The aims of this study were to analyze the human steroidome in the aqueous humor as a function of age, sex and time of the day, to correlate systemic and ocular steroidome and to analyze the ocular steroidome in long lasting complex inactive CSCR.
Based on our results, we present two CSCR cases treated by the combination of oral mineralocorticoid antagonist and glucocorticoids drops. In a cross-sectional study, aqueous humor AH was collected between 8am and 6 pm from 50 unaffected individuals 25 men and 25 women and from 14 patients with chronic CSCR, during cataract surgery.

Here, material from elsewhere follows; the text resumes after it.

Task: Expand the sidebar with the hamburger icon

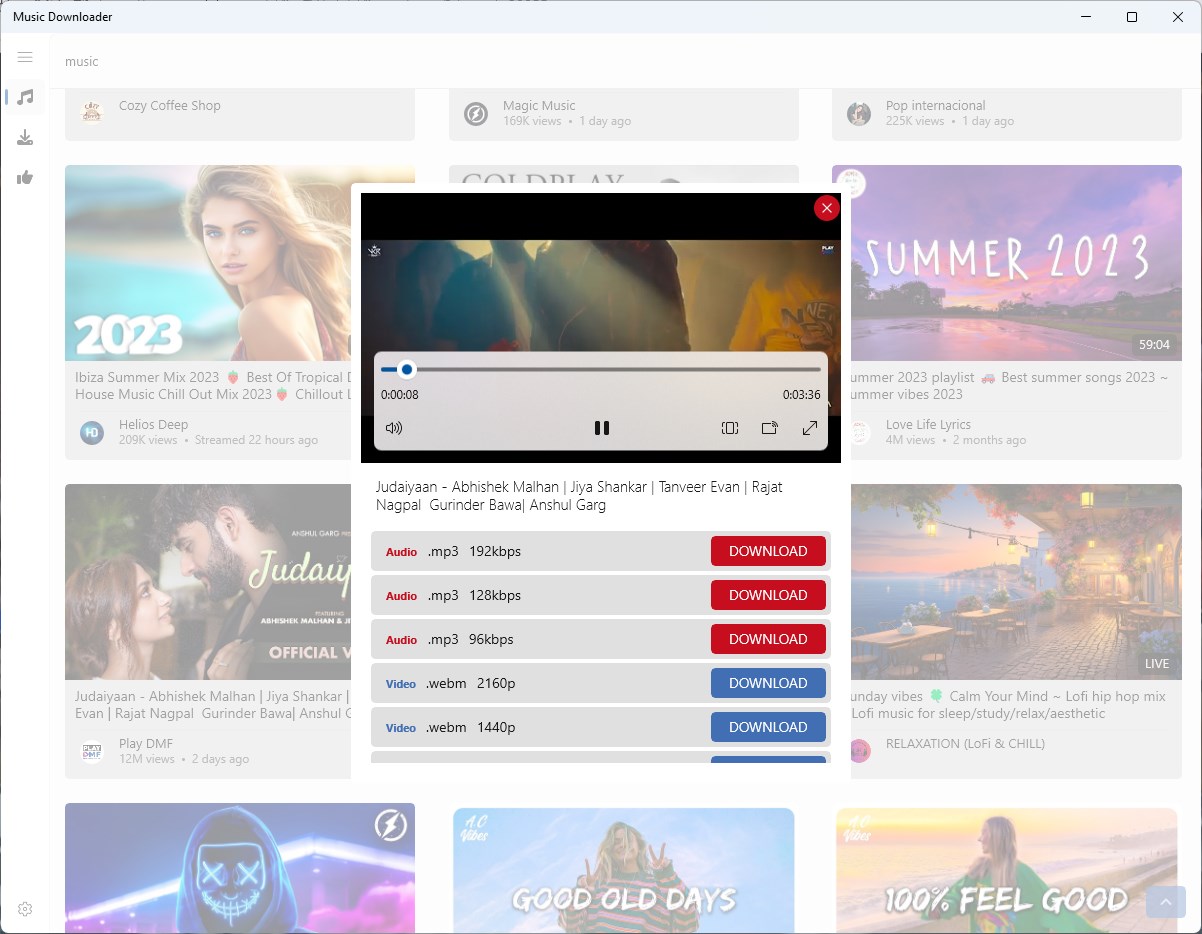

In addition, simultaneous serum and AH were collected from 27 individuals undergoing cataract surgery and, simultaneous AH and vitreous were collected from 9 patients undergoing cataract and vitrectomy to estimate corticoids levels in the different compartments. The cortisol levels in the serum did not correlate with ocular cortisol levels. The only mineralocorticoids measured in the AH were corticosterone B and its inactive form, the desoxycorticosterone A.
There was no influence of circadian rhythm on cortisol ocular levels and there was no correlation between the age or the sex and the level of F, E, A, and B. Base on this observation, we propose to combine an antagonist of the mineralocorticoid receptor together with topical glucocorticoids in two CSCR patients, resistant to all other treatments, with favorable outcome. Our results indicate that the ocular psteroidome is highly regulated suggesting a local metabolism of ocular corticoids.